Here are two, murder and lying.

"You are of your father the devil, and the desires of your father you want to do. He was a murderer from the beginning, and does not stand in the truth, because there is no truth in him. When he speaks a lie, he speaks from his own resources, for he is a liar and the father of it." -John 6:44


----------



## Peairtach (Feb 28, 2013)

> He was a murderer from the beginning



He withdrew his love from God, his Father. There was a time when Satan loved God.

If the essence of obedience is love to God, as in the Great Commandment, the essence of all sin is enmity towards God.


----------



## Jake (Feb 28, 2013)

I believe the idea about Satan's sin being pride came from the first book of Paradise Lost by Milton, including also the ideas about Satan falling from heaven.


----------



## Don Kistler (Feb 28, 2013)

Was it not all the "I wills" listed in Scripture?

"I will..."

"I will..."

and finally, "I will be like the most High God."


----------



## charispistis (Feb 28, 2013)

Jake said:


> I believe the idea about Satan's sin being pride came from the first book of Paradise Lost by Milton, including also the ideas about Satan falling from heaven.

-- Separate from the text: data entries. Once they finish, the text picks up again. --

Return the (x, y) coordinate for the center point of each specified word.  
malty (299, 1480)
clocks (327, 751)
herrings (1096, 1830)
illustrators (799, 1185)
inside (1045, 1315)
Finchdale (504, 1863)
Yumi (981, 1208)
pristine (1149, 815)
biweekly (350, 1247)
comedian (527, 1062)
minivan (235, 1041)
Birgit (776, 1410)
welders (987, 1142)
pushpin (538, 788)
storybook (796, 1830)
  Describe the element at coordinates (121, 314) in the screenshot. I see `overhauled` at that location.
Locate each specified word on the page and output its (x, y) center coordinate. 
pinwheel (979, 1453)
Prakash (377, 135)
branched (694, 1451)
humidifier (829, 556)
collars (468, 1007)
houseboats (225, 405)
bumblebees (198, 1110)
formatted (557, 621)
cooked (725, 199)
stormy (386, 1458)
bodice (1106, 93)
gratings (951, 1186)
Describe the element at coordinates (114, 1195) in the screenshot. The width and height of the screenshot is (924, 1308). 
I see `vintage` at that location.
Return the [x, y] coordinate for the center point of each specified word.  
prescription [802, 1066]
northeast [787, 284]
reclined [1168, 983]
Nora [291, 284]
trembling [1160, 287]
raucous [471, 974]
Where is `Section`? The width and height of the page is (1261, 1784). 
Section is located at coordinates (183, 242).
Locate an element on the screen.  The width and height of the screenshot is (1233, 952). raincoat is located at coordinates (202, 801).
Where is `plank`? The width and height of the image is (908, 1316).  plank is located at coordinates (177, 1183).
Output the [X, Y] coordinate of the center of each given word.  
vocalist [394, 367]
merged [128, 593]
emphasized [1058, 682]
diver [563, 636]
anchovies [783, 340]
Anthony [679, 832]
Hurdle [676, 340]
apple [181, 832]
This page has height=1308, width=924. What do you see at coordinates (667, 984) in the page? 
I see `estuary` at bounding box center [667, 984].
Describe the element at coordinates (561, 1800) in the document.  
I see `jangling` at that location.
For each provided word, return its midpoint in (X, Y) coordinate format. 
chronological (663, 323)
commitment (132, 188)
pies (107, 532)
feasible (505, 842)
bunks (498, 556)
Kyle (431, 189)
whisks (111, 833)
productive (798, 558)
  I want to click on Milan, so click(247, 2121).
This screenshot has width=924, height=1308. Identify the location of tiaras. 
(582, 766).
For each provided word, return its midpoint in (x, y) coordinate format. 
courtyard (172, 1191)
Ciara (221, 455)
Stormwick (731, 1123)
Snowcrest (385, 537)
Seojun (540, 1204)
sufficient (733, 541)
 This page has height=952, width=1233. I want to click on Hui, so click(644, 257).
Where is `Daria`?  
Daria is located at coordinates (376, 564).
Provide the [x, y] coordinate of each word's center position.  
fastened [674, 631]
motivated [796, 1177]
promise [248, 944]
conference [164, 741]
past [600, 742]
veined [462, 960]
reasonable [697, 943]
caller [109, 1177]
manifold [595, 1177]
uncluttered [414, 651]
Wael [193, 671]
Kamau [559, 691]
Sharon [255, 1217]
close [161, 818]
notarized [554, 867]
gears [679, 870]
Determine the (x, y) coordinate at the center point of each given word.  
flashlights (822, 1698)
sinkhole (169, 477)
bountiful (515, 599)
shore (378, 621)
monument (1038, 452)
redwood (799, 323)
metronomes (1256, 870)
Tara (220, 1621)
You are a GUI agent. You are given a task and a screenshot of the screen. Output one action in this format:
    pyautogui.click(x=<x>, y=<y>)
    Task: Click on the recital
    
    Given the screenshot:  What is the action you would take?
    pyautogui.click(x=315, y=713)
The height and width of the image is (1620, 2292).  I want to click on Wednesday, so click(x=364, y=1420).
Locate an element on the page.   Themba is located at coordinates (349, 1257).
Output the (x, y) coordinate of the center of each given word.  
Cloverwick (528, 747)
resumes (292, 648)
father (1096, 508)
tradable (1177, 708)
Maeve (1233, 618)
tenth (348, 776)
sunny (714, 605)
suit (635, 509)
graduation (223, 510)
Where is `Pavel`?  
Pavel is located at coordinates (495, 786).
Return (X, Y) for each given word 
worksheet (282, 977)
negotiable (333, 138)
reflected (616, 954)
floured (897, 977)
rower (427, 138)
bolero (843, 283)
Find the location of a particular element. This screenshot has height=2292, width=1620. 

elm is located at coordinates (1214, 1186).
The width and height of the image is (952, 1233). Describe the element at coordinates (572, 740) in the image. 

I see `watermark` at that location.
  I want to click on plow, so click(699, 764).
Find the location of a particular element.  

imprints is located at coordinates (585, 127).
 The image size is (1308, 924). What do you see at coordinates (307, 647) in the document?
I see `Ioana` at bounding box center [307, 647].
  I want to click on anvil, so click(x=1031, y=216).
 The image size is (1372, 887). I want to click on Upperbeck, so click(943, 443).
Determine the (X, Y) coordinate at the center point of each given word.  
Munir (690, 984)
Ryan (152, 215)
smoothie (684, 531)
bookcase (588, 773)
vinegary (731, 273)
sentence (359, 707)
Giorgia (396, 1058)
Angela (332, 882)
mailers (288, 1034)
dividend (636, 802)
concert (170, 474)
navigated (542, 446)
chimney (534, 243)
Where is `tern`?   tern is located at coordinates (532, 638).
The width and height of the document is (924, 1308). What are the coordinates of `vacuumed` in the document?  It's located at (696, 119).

Yes but look at 1 Timothy 3:6:
"Not a novice, *lest being lifted up with pride he fall into the condemnation of the devil*."


----------



## A Tulip Not a Daisy (Feb 28, 2013)

Rebellion.

Revelation 12:4 
And his tail drew the third part of the stars of heaven, and did cast them to the earth: and the dragon stood before the woman which was ready to be delivered, for to devour her child as soon as it was born.


----------



## Don Kistler (Feb 28, 2013)

It seems that the original sin of Satan was the same as the original sin of Eve (and Adam), that of discontent. Satan was not content with what God had given him and wanted in the end to be equal with God. Eve and Adam were not content with paradise, they wanted to be on the same level as God, "knowing good and evil." 

Pride is there, yes, in the sense that we think we deserve more than God wants to give us. But discontent seems to be behind the pride.


----------